A new Pew study finds that people are, for lack of a better phrase, pissed of at the gubmint. Distrust, discontent and anger are due to what Pew calls a "perfect storm of conditions" including a bad economy, partisanship and discontent with Congress. It's an interesting read.
The public's hostility toward government seems likely to be an important election issue favoring the Republicans this fall. However, the Democrats can take some solace in the fact that neither party can be confident that they have the advantage among such a disillusioned electorate. Favorable ratings for both major parties, as well as for Congress, have reached record lows while opposition to congressional incumbents, already approaching an all-time high, continues to climb.

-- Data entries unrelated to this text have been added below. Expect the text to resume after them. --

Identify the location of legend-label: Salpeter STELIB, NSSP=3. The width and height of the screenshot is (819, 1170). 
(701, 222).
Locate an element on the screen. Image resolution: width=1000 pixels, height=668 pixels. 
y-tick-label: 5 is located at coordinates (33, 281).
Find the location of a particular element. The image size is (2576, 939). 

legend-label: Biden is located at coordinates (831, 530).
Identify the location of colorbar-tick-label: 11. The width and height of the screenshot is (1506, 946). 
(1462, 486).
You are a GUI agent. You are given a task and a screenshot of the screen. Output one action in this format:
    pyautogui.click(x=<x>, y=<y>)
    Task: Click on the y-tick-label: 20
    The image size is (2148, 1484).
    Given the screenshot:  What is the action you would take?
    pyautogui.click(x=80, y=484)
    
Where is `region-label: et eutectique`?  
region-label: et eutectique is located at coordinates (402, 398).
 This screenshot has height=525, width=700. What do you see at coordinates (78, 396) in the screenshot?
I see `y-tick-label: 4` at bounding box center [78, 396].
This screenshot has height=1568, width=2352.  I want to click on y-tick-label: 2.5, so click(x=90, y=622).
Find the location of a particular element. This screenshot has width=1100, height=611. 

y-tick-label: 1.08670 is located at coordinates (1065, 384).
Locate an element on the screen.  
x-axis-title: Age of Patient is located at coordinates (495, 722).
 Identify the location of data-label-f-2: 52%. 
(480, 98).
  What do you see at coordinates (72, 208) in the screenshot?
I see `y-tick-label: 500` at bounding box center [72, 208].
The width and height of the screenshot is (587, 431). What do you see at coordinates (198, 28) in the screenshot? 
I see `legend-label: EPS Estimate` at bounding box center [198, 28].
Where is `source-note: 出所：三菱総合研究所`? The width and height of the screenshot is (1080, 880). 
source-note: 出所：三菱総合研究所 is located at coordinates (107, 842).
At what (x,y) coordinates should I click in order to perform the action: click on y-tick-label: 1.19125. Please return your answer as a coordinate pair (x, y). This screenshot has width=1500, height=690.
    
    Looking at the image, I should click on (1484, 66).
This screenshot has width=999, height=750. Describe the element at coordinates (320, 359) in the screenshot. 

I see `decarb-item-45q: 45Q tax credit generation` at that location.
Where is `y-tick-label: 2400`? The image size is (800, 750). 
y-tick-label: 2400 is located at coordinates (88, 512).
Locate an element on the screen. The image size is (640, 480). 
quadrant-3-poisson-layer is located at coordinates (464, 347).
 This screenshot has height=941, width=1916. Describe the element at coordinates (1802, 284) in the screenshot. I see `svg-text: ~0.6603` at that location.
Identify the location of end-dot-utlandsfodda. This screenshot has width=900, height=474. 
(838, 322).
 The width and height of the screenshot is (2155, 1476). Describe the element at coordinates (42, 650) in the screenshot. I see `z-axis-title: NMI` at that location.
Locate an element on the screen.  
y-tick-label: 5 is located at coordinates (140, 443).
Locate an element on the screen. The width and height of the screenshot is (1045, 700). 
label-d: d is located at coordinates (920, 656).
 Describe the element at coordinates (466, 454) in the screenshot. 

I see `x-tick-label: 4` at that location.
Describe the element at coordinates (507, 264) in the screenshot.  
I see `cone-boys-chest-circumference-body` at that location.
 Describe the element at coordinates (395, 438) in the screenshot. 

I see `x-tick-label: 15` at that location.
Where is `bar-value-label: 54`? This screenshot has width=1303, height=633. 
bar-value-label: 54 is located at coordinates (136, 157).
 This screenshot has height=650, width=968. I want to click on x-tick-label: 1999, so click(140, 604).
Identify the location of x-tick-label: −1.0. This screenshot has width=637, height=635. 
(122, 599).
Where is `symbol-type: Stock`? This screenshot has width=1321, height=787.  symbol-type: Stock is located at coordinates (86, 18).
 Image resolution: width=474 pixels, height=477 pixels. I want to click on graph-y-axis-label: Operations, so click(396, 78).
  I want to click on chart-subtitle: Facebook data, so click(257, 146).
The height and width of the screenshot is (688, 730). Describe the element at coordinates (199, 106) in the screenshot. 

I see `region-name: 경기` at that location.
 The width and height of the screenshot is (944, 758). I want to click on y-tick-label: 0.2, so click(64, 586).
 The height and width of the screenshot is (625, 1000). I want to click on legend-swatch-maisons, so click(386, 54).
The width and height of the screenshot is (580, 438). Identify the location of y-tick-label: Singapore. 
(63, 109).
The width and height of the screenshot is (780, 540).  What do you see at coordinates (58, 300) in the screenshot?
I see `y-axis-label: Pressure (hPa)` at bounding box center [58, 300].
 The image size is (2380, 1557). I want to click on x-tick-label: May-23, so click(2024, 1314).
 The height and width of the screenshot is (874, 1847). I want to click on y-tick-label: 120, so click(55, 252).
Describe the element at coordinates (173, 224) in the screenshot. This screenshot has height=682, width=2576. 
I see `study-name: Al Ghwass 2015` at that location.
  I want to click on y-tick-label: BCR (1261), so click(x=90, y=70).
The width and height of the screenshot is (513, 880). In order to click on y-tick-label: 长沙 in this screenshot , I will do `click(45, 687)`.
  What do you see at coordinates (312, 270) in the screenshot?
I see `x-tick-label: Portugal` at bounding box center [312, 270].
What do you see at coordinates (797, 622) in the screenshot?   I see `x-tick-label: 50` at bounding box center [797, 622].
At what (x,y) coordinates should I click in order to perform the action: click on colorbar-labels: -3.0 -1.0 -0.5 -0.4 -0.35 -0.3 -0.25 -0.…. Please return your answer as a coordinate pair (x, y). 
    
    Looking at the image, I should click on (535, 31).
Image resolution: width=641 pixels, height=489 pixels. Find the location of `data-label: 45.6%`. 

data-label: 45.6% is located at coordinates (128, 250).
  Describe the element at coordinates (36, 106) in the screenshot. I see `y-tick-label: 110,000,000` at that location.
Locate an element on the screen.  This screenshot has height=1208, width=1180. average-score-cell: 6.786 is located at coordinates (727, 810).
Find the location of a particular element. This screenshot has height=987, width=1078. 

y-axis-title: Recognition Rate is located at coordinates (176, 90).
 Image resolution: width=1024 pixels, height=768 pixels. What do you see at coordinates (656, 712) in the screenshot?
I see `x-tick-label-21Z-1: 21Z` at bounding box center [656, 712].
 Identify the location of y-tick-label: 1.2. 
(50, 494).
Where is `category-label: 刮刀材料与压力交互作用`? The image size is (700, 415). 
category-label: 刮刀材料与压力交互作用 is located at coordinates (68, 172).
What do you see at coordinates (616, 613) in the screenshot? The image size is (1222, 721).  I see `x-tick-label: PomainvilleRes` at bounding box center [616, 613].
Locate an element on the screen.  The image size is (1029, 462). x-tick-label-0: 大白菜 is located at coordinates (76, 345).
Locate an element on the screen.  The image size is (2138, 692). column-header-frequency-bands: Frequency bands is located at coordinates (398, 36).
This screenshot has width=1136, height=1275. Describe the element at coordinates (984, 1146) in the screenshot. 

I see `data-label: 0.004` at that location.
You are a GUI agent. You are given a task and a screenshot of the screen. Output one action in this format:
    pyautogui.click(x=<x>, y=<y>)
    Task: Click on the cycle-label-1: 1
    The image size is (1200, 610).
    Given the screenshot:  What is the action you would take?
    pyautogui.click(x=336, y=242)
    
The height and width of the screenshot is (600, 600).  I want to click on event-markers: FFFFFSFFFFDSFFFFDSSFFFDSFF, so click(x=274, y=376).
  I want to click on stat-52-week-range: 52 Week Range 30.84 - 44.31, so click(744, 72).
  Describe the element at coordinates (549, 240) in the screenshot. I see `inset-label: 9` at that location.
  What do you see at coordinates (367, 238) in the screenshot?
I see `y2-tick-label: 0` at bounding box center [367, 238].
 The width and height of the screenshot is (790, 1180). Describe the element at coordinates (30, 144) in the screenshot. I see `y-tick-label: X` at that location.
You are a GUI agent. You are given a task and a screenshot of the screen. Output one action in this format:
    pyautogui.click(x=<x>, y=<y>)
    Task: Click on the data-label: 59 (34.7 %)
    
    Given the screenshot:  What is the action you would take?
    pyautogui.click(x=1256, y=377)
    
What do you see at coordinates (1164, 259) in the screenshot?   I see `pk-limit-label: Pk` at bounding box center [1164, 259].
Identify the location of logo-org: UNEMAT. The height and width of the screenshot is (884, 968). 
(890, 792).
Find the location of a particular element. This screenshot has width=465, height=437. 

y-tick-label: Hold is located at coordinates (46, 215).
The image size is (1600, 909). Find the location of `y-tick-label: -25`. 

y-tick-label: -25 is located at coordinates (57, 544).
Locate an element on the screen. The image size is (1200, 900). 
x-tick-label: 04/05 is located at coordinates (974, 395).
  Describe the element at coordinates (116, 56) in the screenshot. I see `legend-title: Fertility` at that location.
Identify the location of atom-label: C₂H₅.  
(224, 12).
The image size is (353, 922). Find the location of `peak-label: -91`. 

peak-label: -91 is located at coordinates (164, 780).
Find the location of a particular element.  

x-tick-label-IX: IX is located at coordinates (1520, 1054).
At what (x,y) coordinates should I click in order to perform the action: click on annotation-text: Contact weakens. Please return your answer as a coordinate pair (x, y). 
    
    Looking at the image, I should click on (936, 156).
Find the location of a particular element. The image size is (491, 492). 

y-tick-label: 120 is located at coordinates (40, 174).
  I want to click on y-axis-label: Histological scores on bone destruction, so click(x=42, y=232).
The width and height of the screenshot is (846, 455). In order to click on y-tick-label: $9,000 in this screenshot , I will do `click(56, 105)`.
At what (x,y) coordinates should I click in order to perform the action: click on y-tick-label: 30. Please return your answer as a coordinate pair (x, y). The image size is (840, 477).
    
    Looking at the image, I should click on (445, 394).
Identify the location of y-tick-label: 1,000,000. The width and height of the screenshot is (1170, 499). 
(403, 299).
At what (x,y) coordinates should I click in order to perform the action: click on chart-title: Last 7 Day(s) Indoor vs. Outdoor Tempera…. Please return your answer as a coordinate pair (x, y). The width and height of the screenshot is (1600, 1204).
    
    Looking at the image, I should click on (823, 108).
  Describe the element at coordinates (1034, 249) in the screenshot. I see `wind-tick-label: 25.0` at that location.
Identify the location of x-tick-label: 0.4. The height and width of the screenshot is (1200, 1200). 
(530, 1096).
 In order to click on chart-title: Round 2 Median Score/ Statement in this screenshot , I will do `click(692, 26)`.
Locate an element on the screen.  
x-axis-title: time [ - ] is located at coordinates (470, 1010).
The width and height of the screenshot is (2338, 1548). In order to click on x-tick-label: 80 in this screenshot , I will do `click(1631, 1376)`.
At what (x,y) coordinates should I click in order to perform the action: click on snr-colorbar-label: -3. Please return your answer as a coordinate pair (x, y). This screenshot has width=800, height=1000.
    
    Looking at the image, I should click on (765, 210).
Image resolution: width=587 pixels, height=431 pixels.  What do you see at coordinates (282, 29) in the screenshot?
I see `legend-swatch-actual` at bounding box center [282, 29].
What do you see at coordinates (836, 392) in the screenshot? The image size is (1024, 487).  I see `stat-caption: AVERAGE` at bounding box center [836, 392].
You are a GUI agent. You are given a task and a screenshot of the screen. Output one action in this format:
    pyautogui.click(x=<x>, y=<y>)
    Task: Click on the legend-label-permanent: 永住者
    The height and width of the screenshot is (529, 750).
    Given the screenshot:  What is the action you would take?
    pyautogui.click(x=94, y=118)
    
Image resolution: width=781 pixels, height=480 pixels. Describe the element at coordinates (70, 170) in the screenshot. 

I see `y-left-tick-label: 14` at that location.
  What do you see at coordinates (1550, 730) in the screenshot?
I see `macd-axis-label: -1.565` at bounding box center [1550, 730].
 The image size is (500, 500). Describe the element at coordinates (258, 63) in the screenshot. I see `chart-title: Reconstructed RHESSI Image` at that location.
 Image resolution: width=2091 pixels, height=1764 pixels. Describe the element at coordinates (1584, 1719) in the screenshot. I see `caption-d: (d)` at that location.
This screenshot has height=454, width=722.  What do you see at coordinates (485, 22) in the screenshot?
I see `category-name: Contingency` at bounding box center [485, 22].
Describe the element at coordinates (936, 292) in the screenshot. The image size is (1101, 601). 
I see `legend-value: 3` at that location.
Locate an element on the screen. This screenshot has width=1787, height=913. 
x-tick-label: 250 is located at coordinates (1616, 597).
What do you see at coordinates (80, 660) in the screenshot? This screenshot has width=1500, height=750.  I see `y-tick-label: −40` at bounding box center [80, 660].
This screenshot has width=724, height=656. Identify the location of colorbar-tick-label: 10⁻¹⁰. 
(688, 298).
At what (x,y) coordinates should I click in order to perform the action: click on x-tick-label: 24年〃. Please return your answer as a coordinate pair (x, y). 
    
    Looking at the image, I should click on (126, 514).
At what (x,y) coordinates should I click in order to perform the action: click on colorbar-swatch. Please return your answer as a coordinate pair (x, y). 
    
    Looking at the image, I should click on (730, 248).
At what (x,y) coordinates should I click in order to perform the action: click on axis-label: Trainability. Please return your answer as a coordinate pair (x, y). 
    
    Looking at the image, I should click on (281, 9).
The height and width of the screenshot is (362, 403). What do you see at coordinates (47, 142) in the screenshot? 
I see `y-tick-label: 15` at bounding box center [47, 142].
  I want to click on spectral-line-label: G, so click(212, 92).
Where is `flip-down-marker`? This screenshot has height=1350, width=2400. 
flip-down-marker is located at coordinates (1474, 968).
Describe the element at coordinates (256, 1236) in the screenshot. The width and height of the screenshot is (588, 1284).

The Tea Party movement, which has a small but fervent anti-government constituency, could be a wild card in this election. On one hand, its sympathizers are highly energized and inclined to vote Republican this fall. On the other, many Republicans and Republican-leaning independents say the Tea Party represents their point of view better than does the GOP.
It's hard to know exactly what to make of the Tea Party movement with some politicos and commentators saying the group is unorganized and ineffectual and others, like David Brooks, who say ignore the teabaggers at your own peril. Andrew Sullivan is somewhere in between.
The abstract slogans against government, the childish reduction of necessary trade-offs as an apocalyptic battle between freedom and slavery, and the silly ranting at all things Washington: these are not a political movement. They are cultural vents, wrapped up with some ugly Dixie-like strands.